▸ **INSTRUCTIONS TO FOLLOW**
Print the lines of the entries below from the one with "Open the Primary key column dropdown" through the final line, exactly as they appear. The pictures are not part of the copy.

▸ **STUDY MATERIAL**
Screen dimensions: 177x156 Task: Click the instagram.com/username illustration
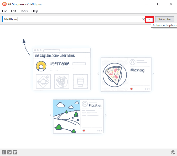[x=62, y=69]
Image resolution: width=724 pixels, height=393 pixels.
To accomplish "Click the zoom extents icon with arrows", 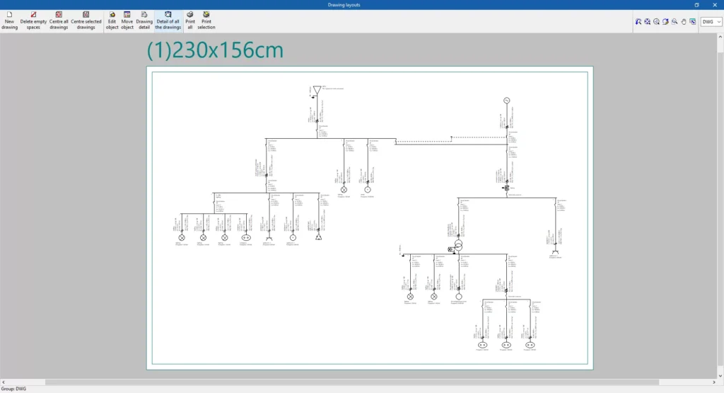I will coord(648,22).
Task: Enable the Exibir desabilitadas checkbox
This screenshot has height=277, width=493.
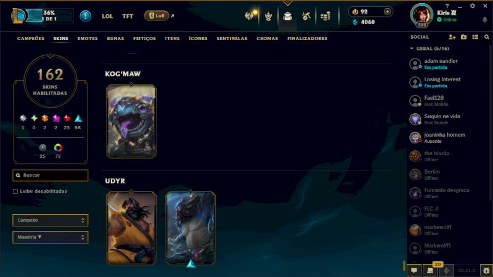Action: (x=15, y=191)
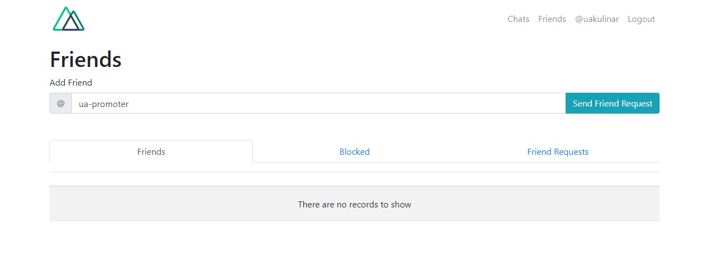
Task: Click the dark inner triangle of the logo
Action: 73,23
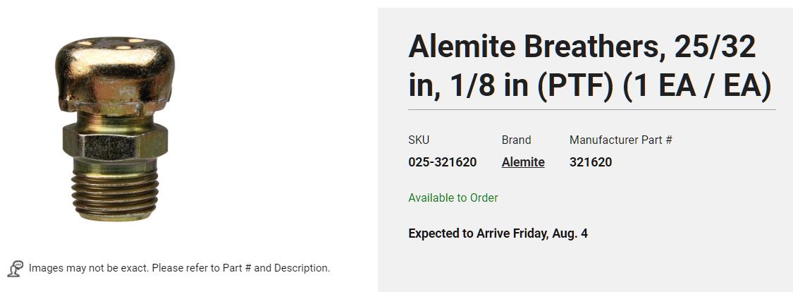
Task: Click the domed cap of the breather
Action: click(115, 75)
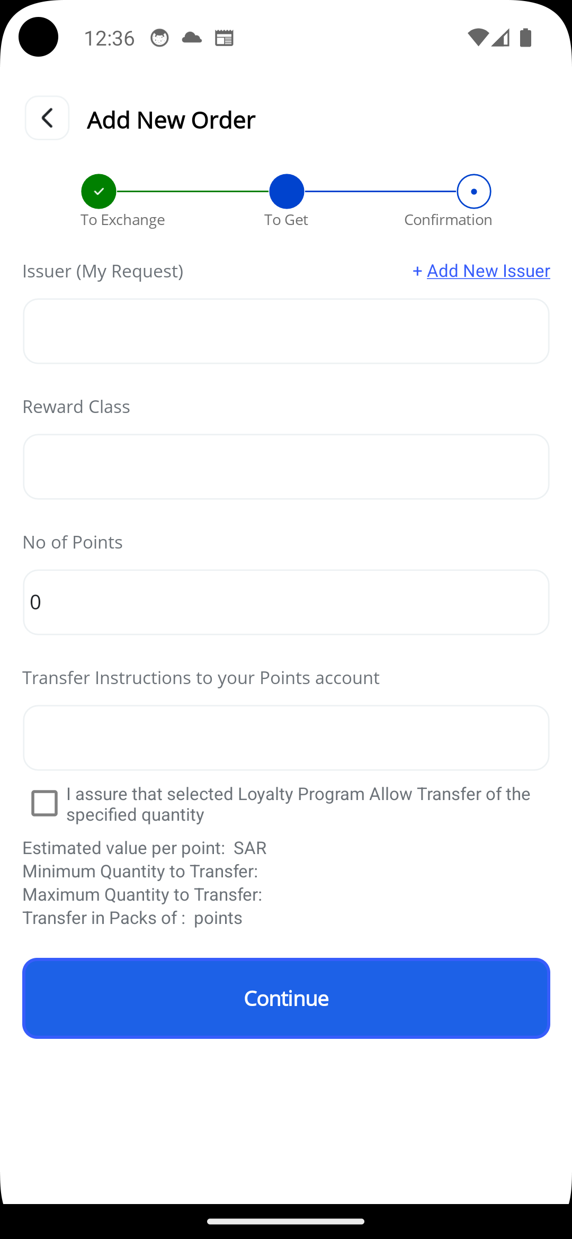Tap the cloud notification icon
Viewport: 572px width, 1239px height.
[x=192, y=38]
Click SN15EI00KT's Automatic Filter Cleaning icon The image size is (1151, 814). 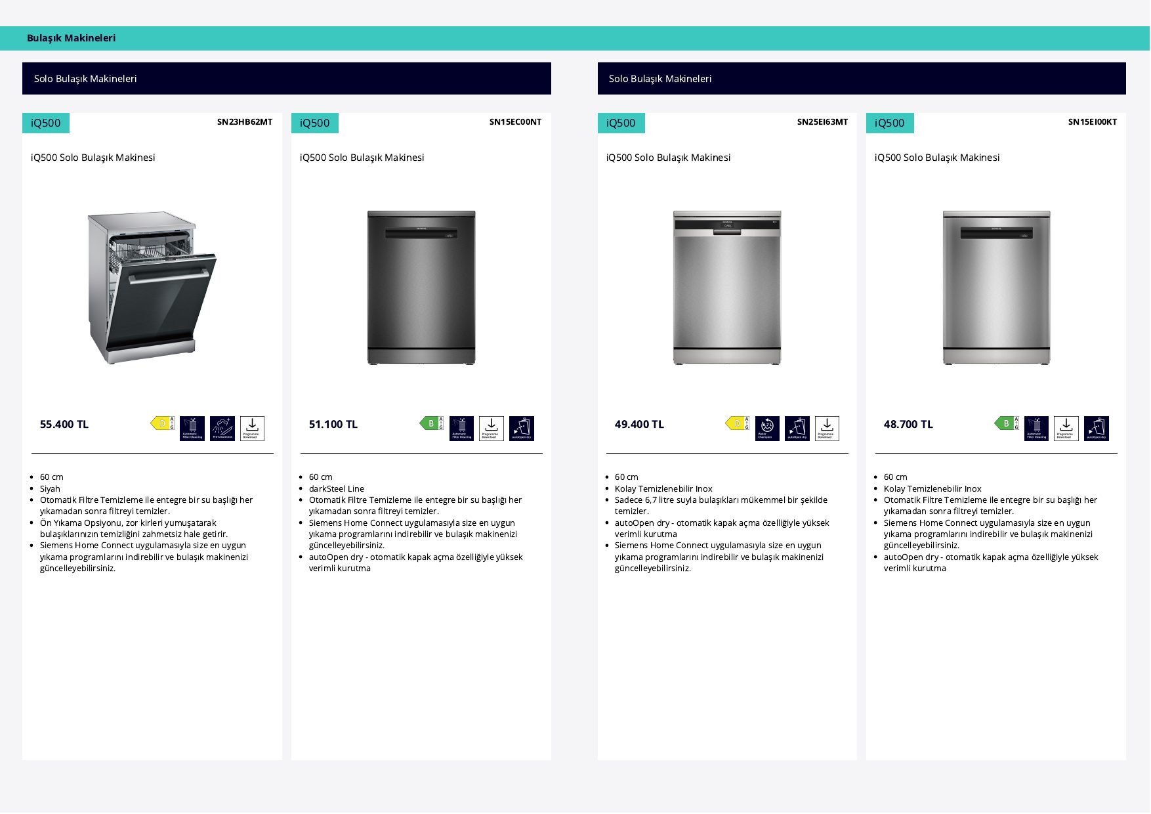point(1036,429)
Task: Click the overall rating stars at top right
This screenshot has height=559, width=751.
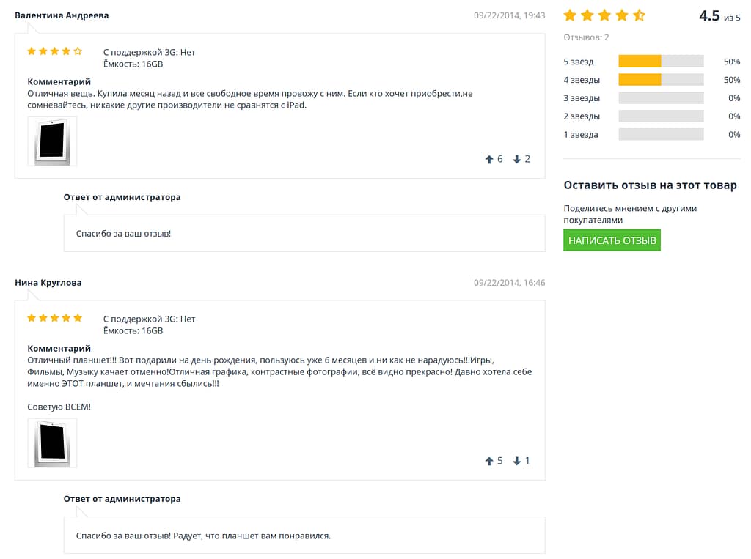Action: (604, 15)
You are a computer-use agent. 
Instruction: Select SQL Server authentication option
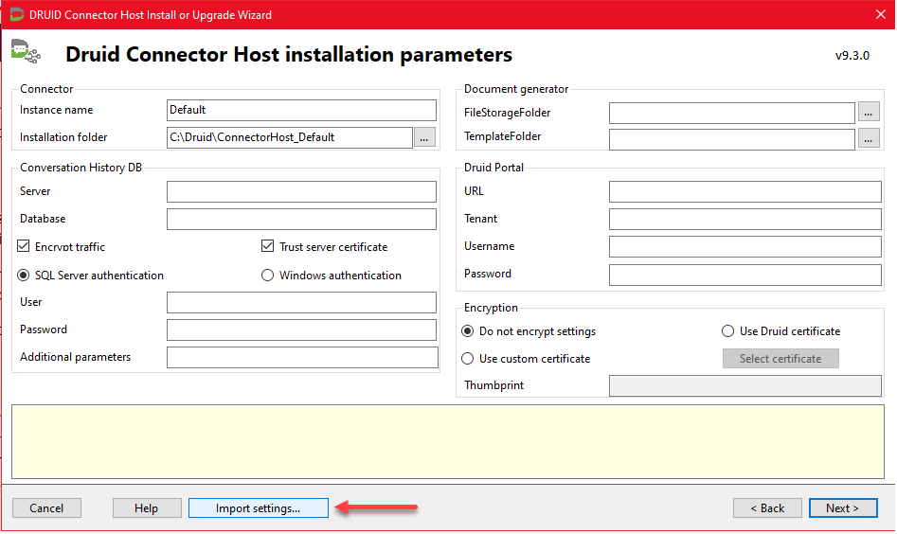coord(25,276)
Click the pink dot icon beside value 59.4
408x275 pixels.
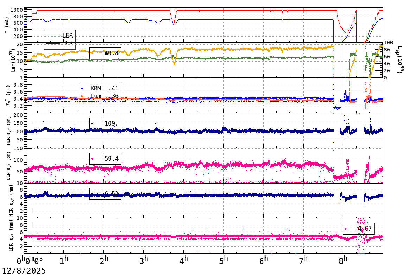tap(93, 159)
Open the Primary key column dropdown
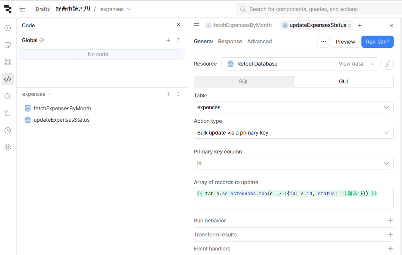Screen dimensions: 402x255 [293, 163]
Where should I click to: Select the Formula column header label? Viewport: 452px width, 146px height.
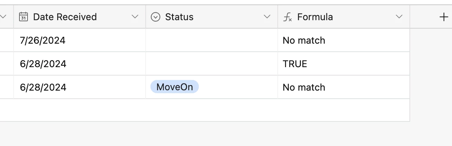point(315,17)
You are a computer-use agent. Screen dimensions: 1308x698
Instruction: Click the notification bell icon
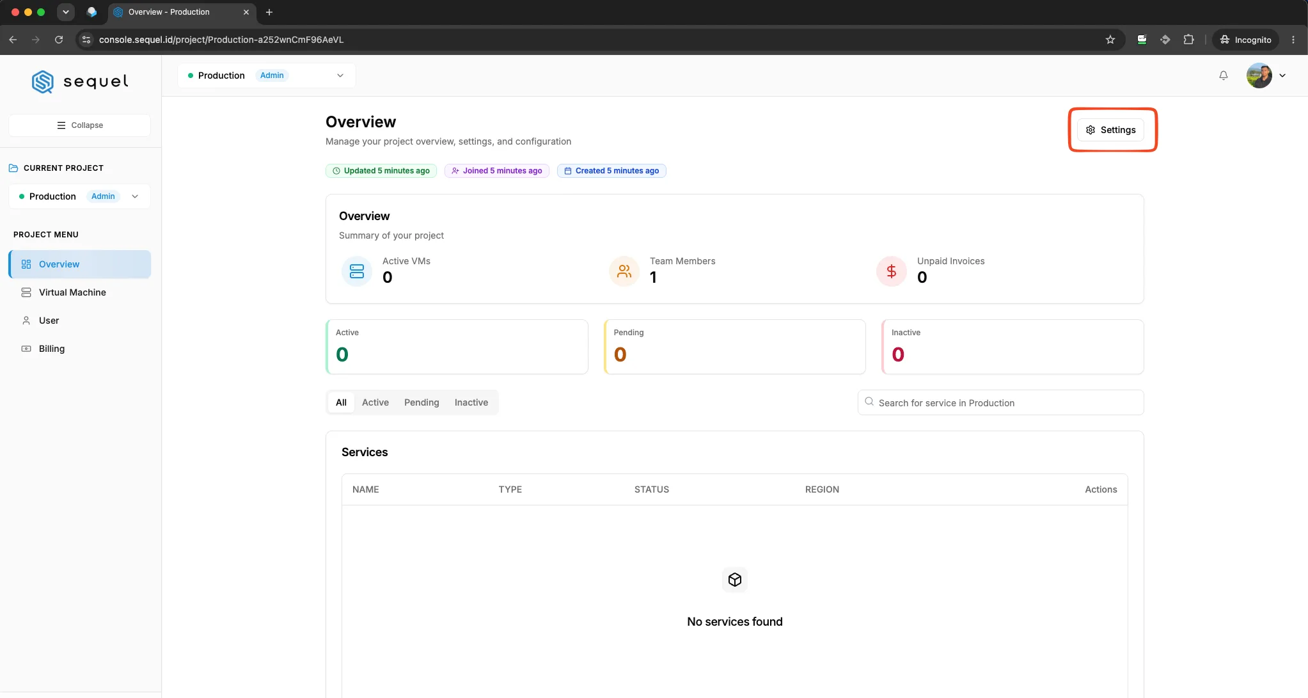(1223, 75)
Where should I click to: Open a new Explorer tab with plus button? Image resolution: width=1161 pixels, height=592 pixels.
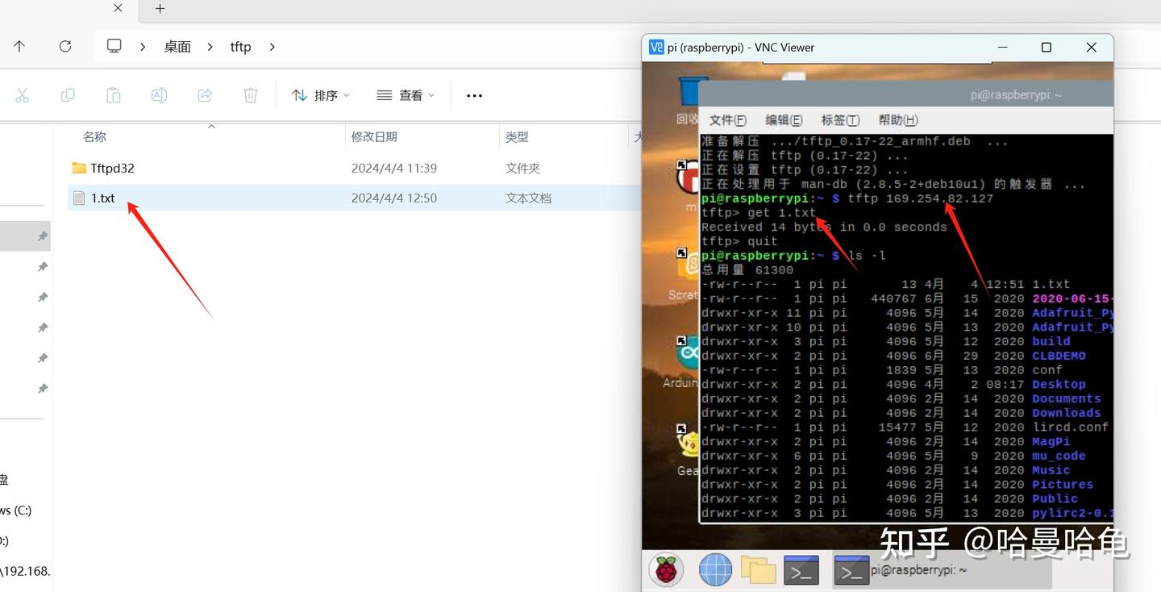[159, 10]
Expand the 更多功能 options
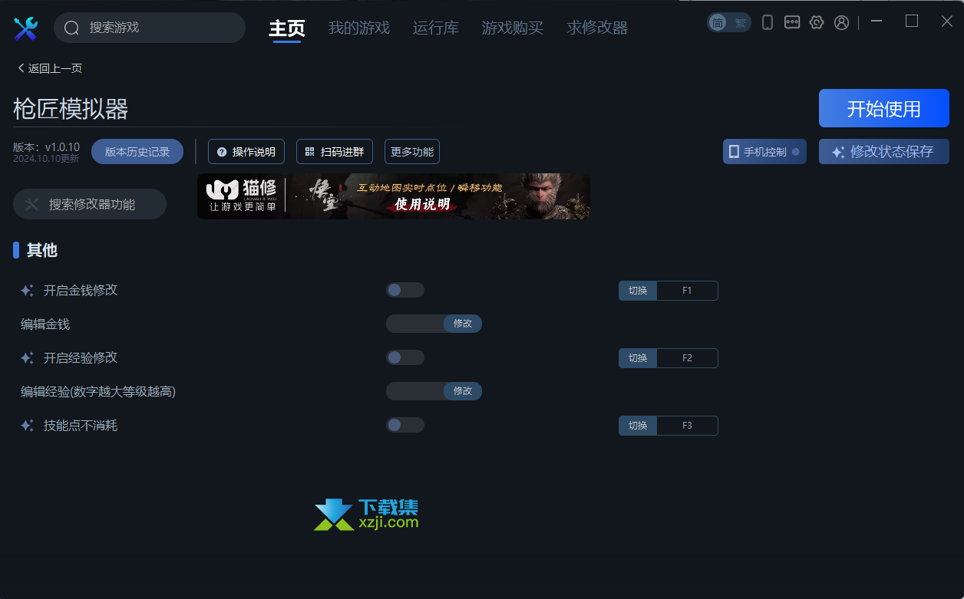 point(412,152)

▸ **RESPONSE FOR THIS EXERCISE**
Open the Primary key column dropdown
Screen dimensions: 402x255 [293, 163]
Where should I click to: Select the Formula column header label? Viewport: 452px width, 146px height.
point(315,17)
You are a computer-use agent. Screen dimensions: 1308x698
Instruction: Click the notification bell icon
(1223, 75)
Where should I click to: Open a new Explorer tab with plus button? Image resolution: width=1161 pixels, height=592 pixels.
[159, 10]
Expand the 更多功能 options
 point(412,152)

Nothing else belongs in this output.